• **PROBLEM**
Copy out each line of the data below in which "agent" appears.

+++

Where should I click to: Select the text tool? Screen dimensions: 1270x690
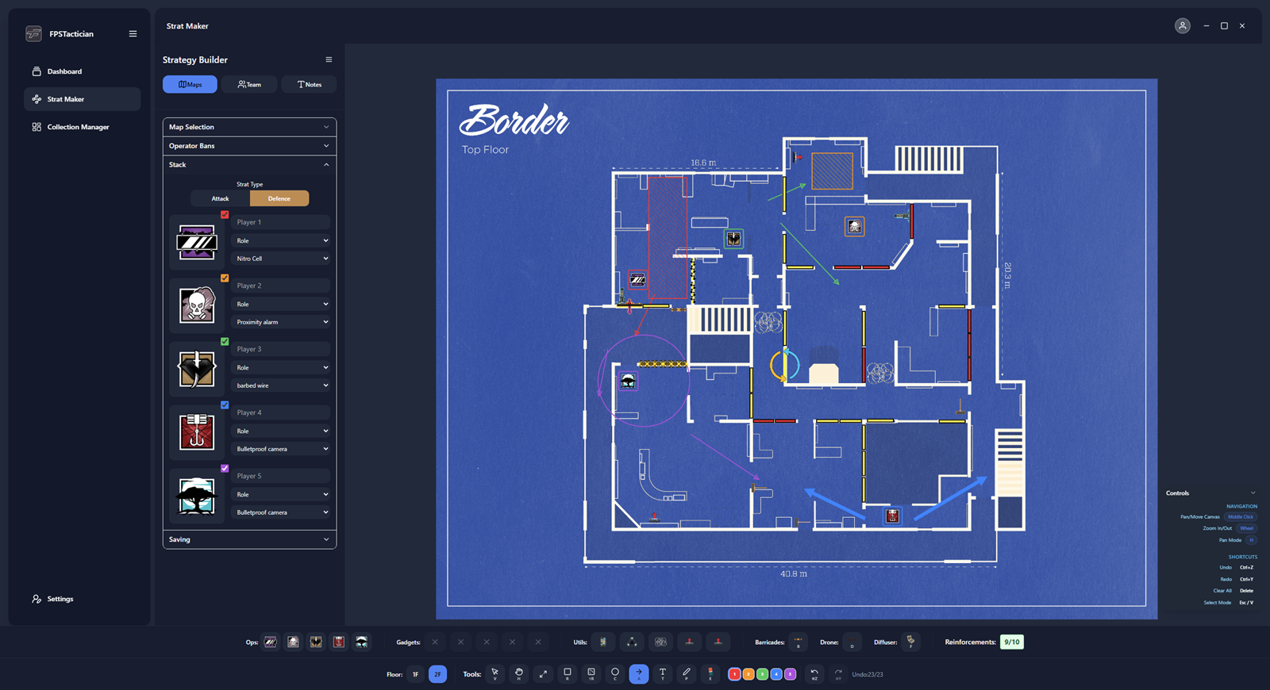point(662,673)
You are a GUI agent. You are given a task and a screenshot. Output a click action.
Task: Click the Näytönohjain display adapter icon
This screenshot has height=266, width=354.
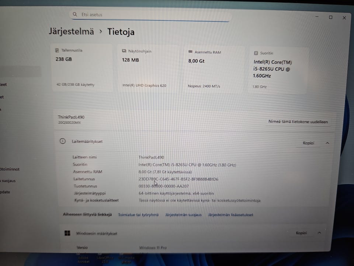click(124, 51)
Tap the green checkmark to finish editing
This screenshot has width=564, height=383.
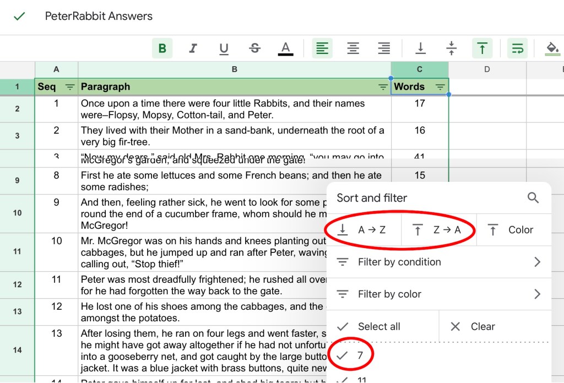pos(19,16)
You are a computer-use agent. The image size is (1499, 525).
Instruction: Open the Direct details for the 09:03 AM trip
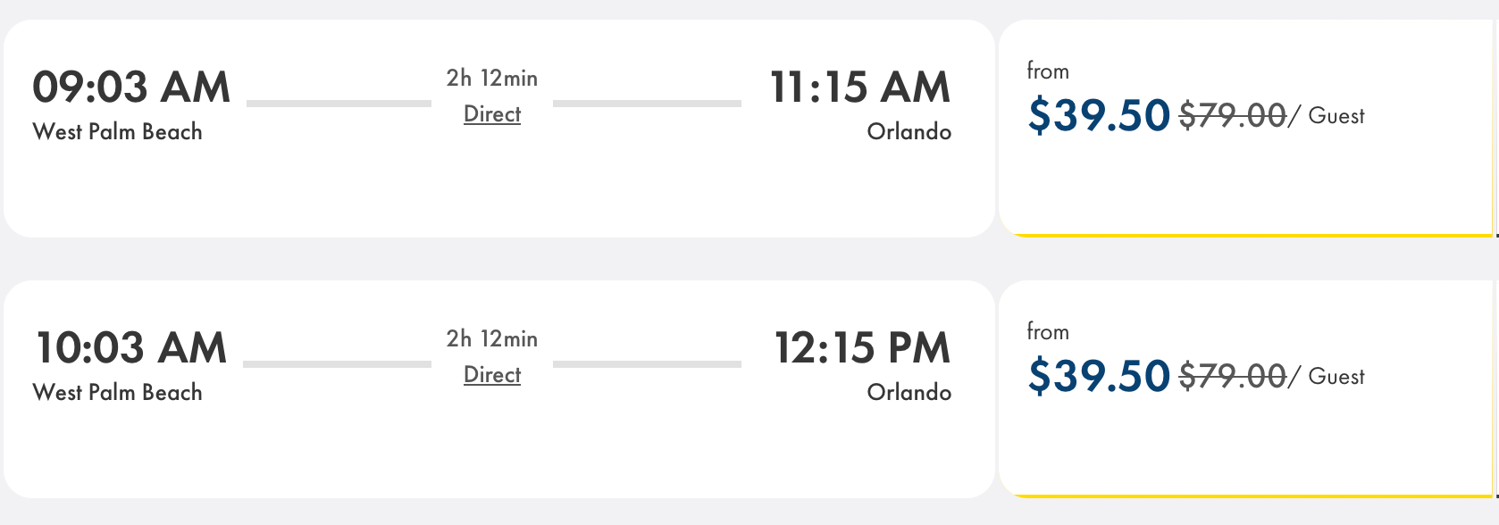tap(492, 114)
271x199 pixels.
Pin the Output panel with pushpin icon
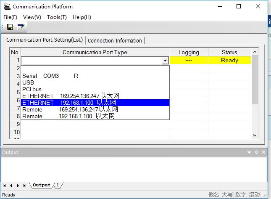point(257,152)
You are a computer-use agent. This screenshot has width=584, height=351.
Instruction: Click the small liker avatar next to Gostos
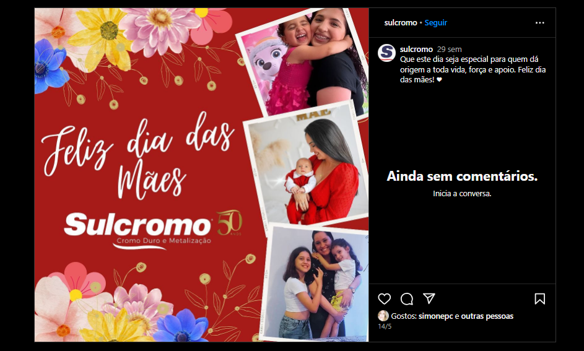383,316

+++

• **COMPLETED EXERCISE**
You are a GUI agent. You are given a task and a screenshot. Output a click action.
You are a computer-use agent. The image size is (1499, 525).
You are a computer-use agent. This screenshot has width=584, height=351.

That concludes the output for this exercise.